Was ist Jjolmyeon? Jjolmyeon ist ein eigenständiges koreanisches Nudelgericht, das der Überlieferung nach in den 1970er Jahren in einer Nudelfabrik in Incheon, Korea, durch einen Zufall entstand, als die Nudeln versehentlich besonders dick ausgerollt wurden. Die Nudeln sind dicker als gewöhnliche Nudeln und elastischer als Udon – ihr charakteristisches, beim Kauen besonders spürbares Bissgefühl (chewy) macht sie einzigartig.

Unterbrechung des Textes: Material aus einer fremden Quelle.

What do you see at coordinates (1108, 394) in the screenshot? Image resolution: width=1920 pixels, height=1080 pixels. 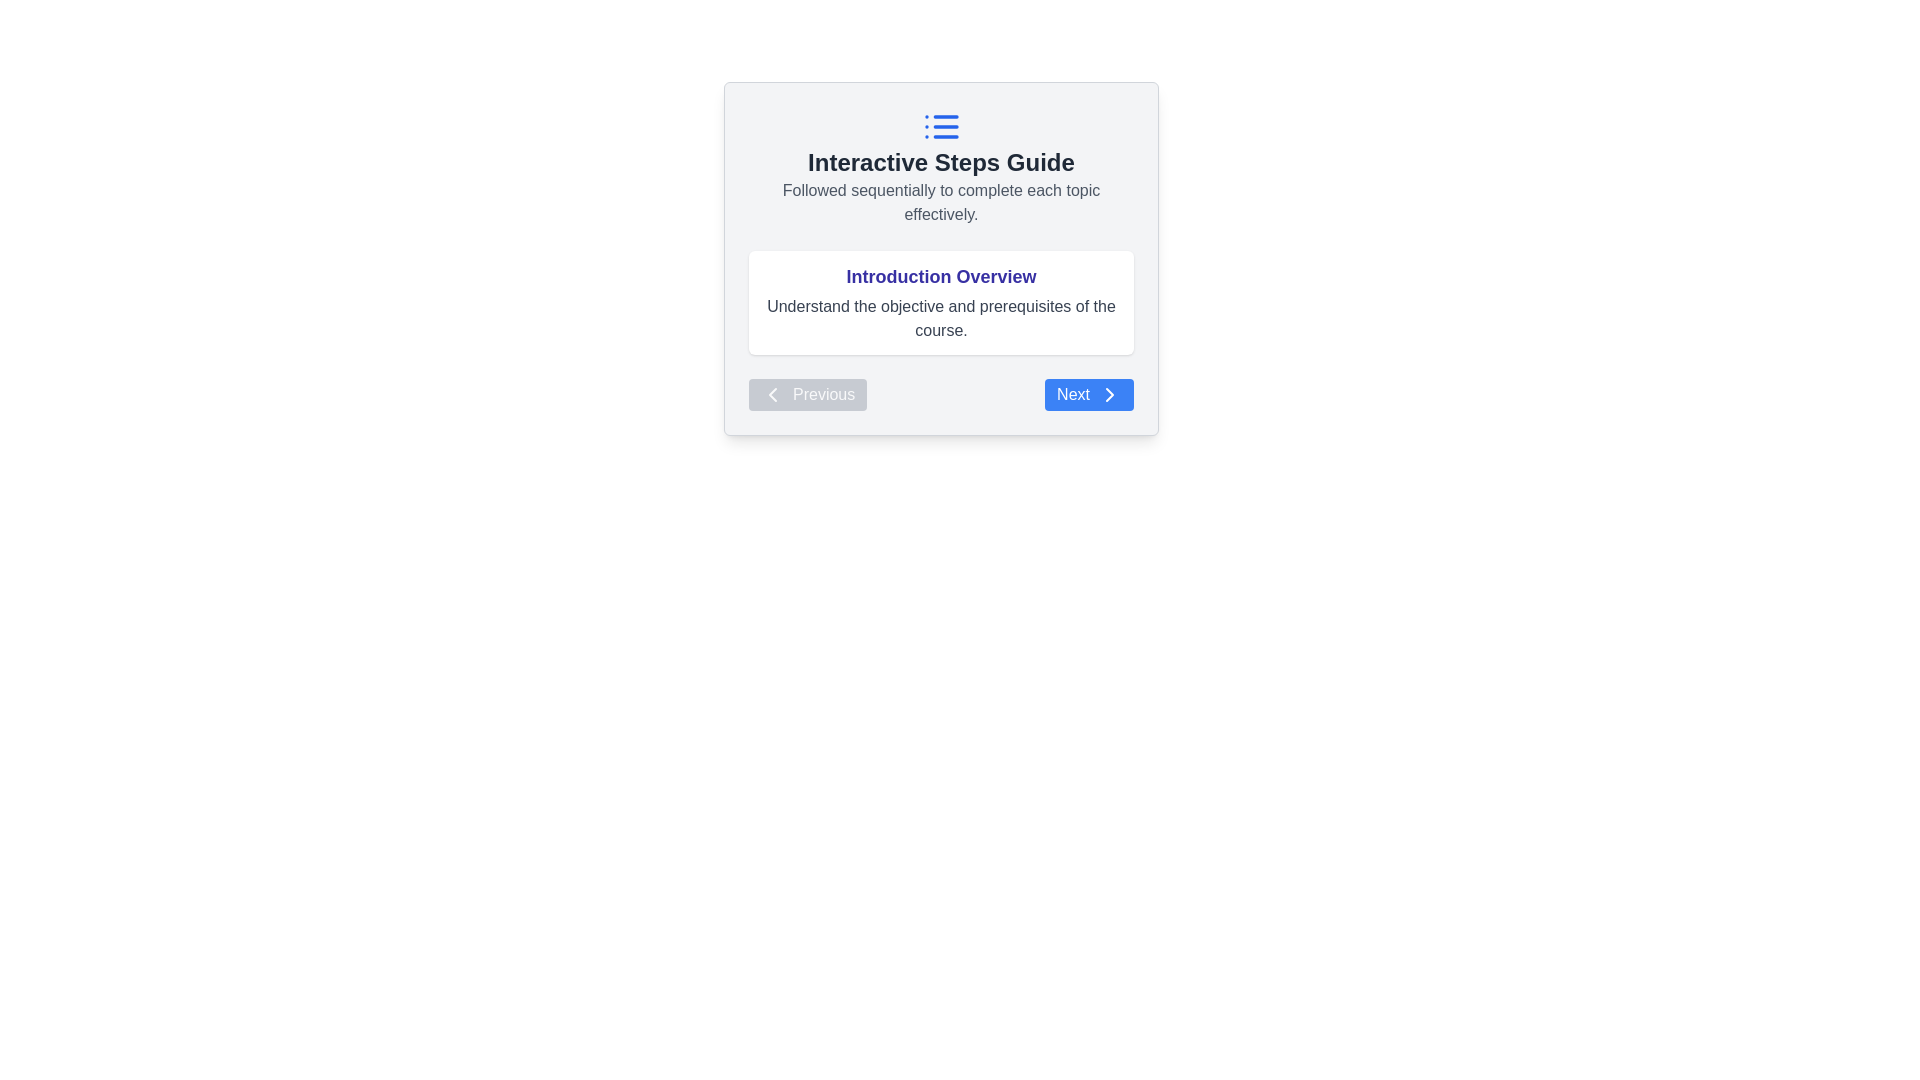 I see `the chevron icon located inside the 'Next' button at the bottom-right corner of the card-like interface` at bounding box center [1108, 394].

Der Name leitet sich vom koreanischen Wort für „zäh-elastisch" ab, und Jjolmyeon hat sich als eines der bekanntesten Gerichte der koreanischen Streetfood-Kultur etabliert.
Das Herzstück der Bibim-Sauce: Gochujang. Die Bibim-Sauce dieses Produkts enthält Gochujang, ein traditionell fermentiertes koreanisches Gewürz. Gochujang wird aus Meju (fermentierter Sojabohnenmasse), Chilipulver, Klebreis und Salz hergestellt und in Tongefäßen über lange Zeit natürlich gereift. Während der Fermentierung entstehen auf natürliche Weise tiefes Umami und eine angenehme Süße. Das langsame Reifen durch die jahreszeitlichen Temperaturschwankungen intensiviert das Aroma mit der Zeit.
Verbindung zur europäischen Esskultur. So wie Käse durch die natürliche Fermentierung von Milch ein tiefes Aroma erhält, Wein durch die Reifung von Trauben komplexe Duftnoten entwickelt und Sauerkraut durch die Fermentierung von Kohl seinen charakteristischen säuerlichen Geschmack bekommt – so ist auch das koreanische Gochujang ein fermentiertes Lebensmittel mit langer Tradition, das aus Bohnen und Getreide auf natürlichem Wege hergestellt wird. Genau darin liegt der Grund, warum die scharfe Würze nicht nur eine einfache Reizwirkung entfaltet, sondern von einem tiefen, vielschichtigen Umami begleitet wird.